Records from a data source:
+++

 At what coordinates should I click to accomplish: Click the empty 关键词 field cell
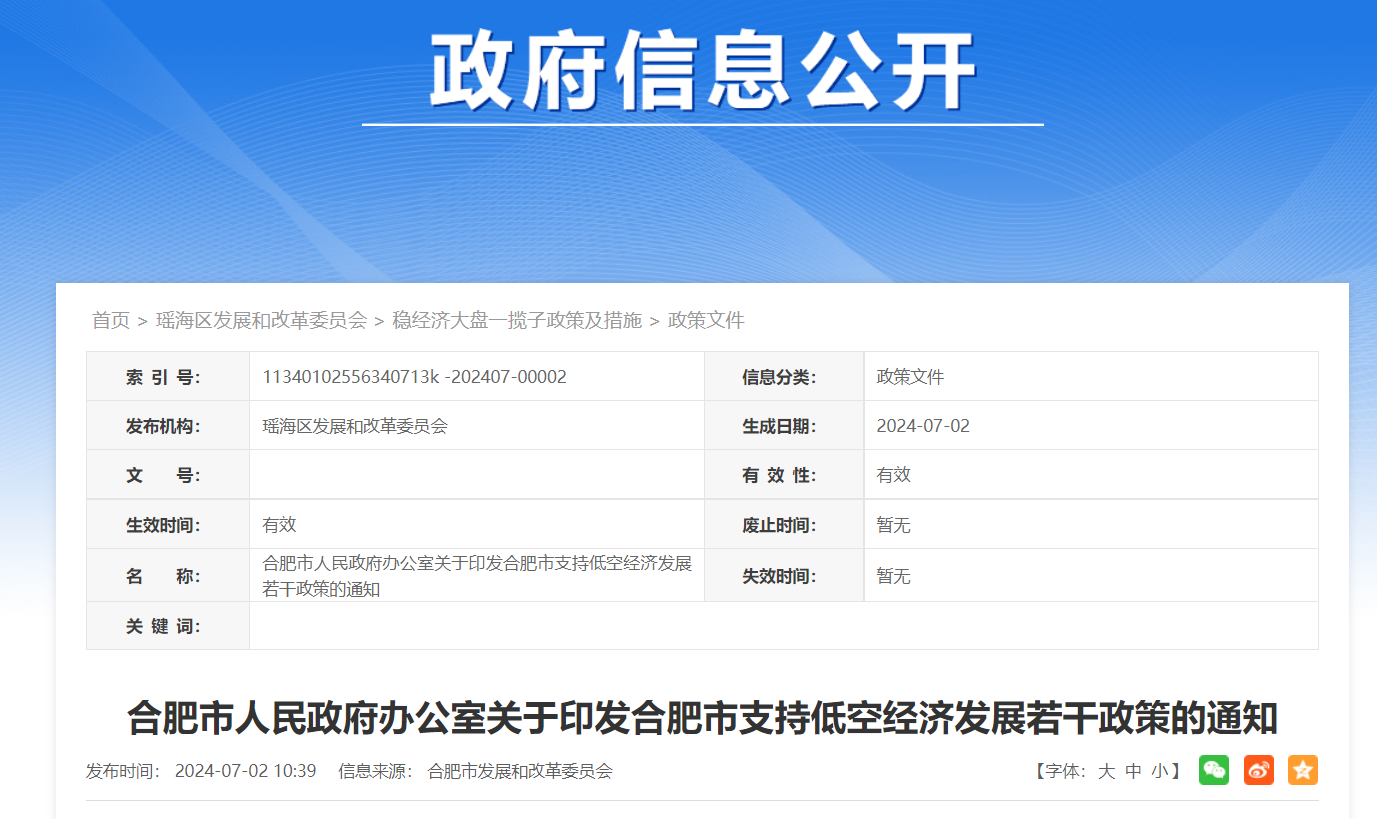point(782,626)
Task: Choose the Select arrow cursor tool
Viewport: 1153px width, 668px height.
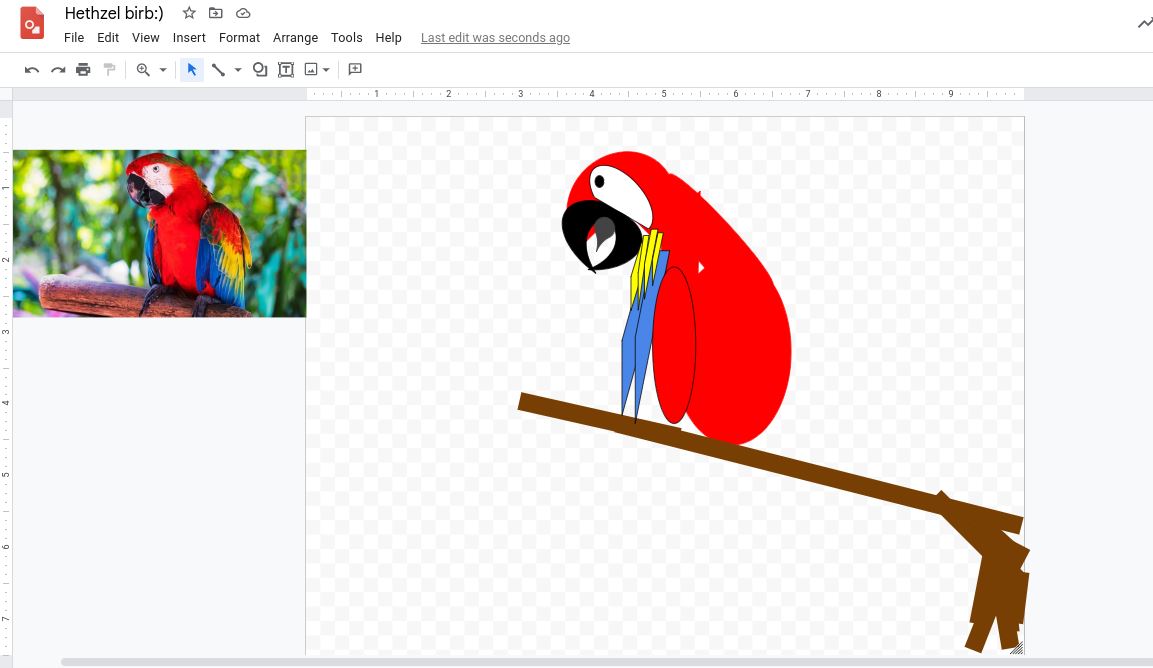Action: click(x=192, y=70)
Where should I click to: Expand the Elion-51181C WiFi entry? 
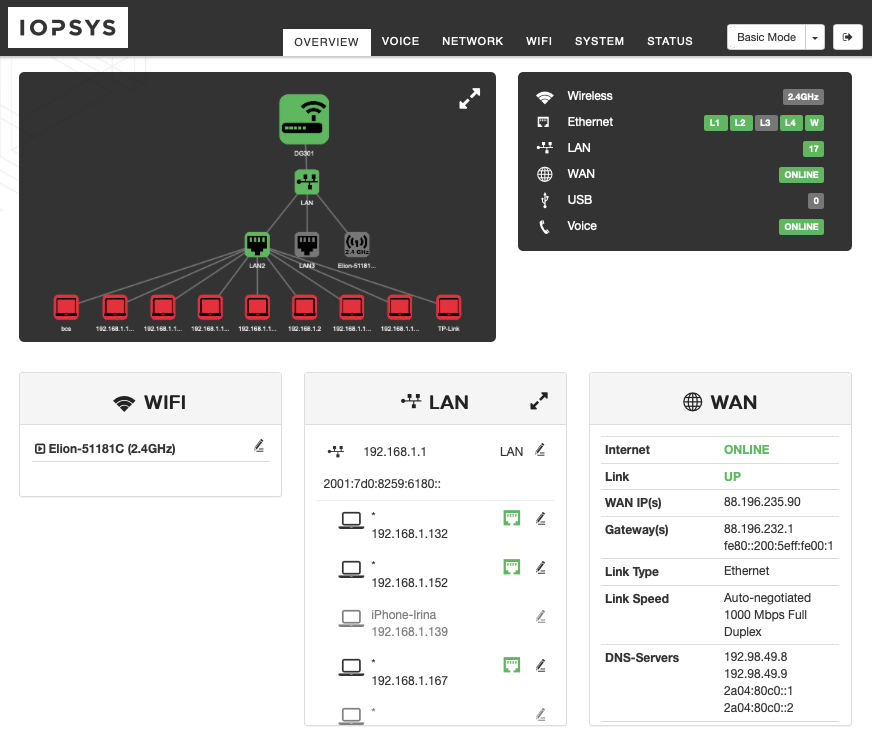point(40,449)
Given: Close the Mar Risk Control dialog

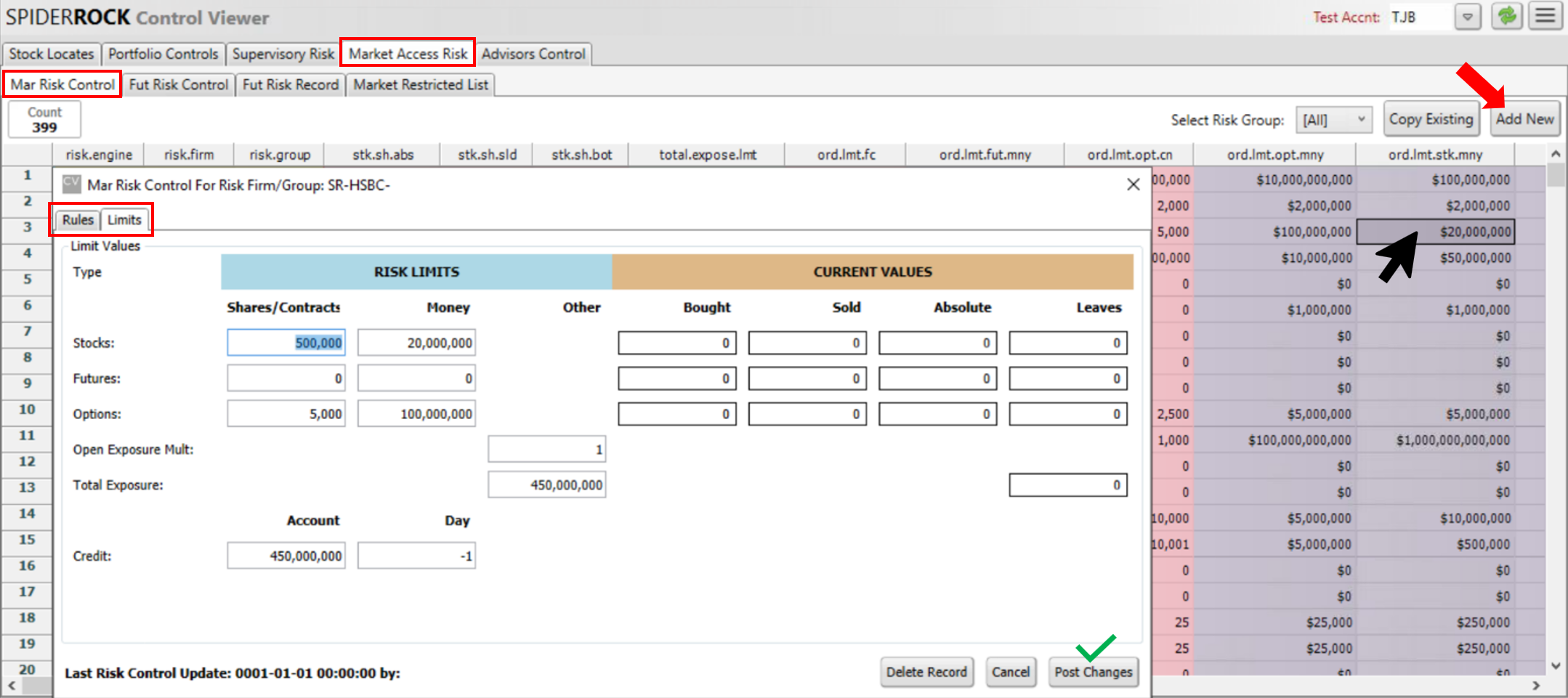Looking at the screenshot, I should [x=1133, y=184].
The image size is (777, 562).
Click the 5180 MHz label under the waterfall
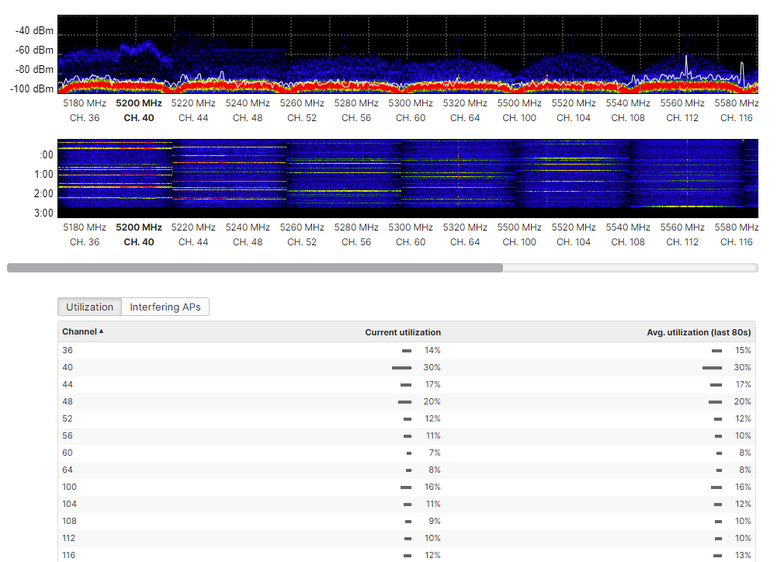(81, 228)
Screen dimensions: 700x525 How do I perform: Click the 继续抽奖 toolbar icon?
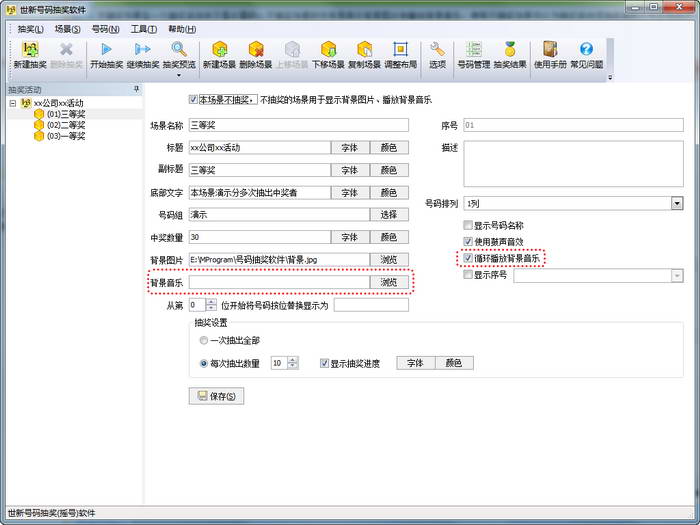142,54
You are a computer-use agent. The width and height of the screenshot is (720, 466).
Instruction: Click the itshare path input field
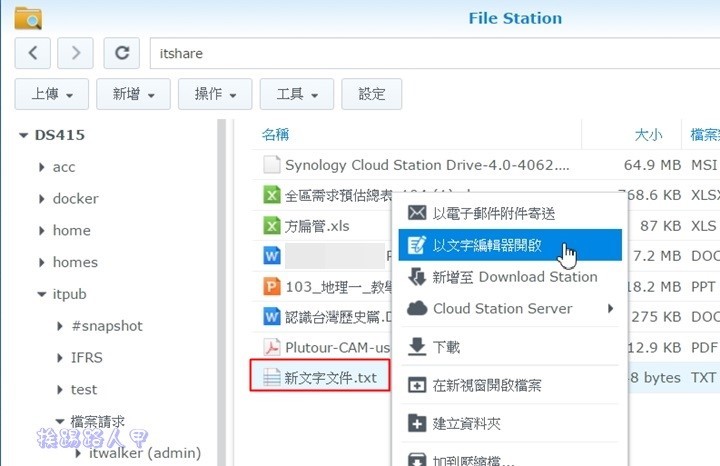click(x=430, y=52)
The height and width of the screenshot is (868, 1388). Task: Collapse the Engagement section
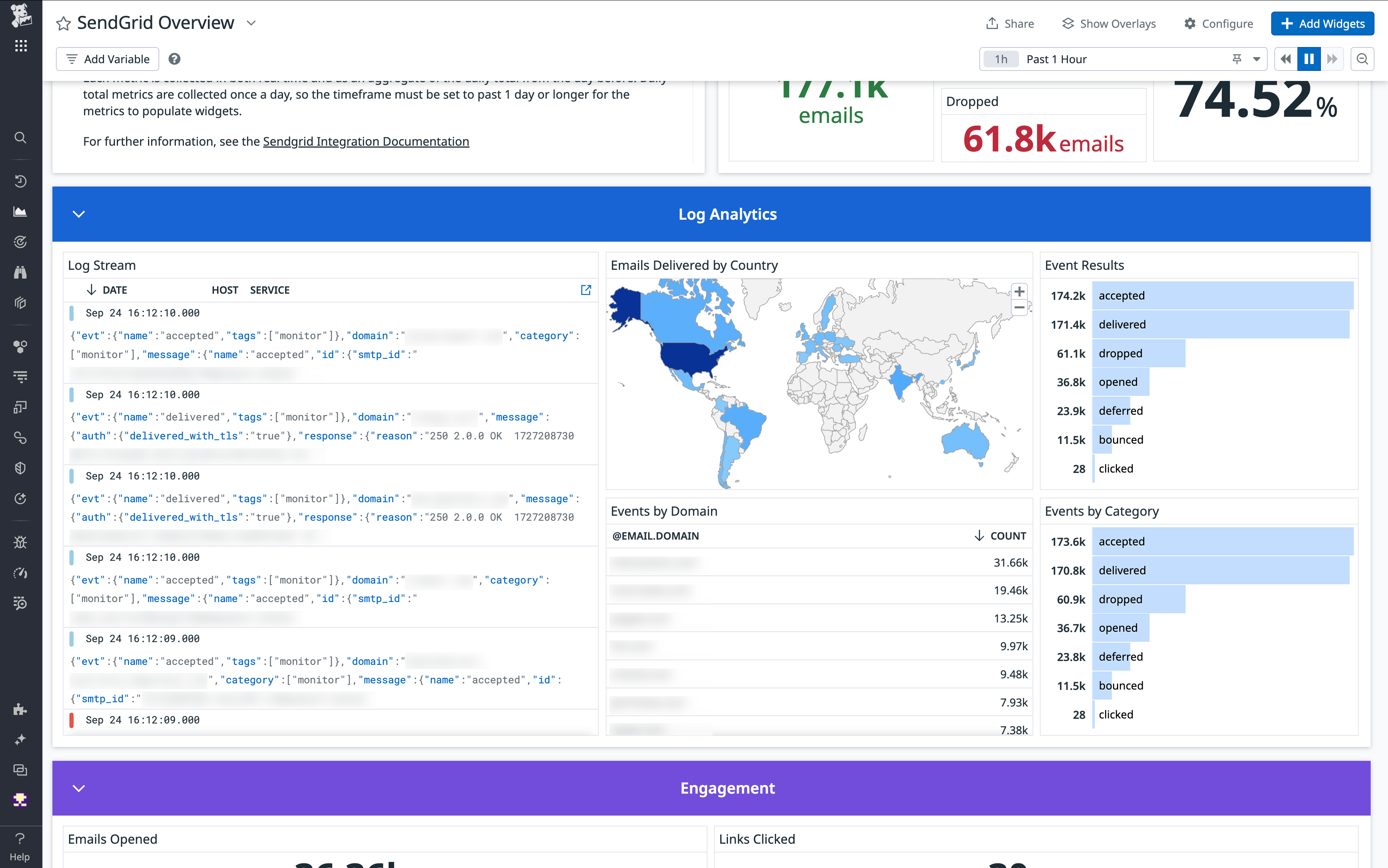[x=79, y=788]
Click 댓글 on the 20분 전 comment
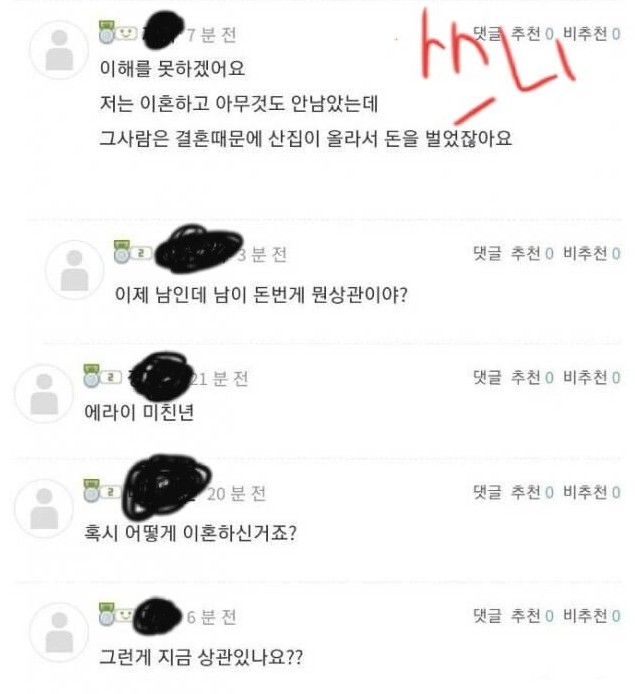635x694 pixels. tap(488, 492)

+++

#### Directions
Select each line of the material that contains the word "height" and copy those lines out in full.

#### Written response
Viewport: 1153px width, 668px height.
You are a computer-use agent. The width and height of the screenshot is (720, 466).
The height and width of the screenshot is (868, 1388). Task: Collapse the Engagement section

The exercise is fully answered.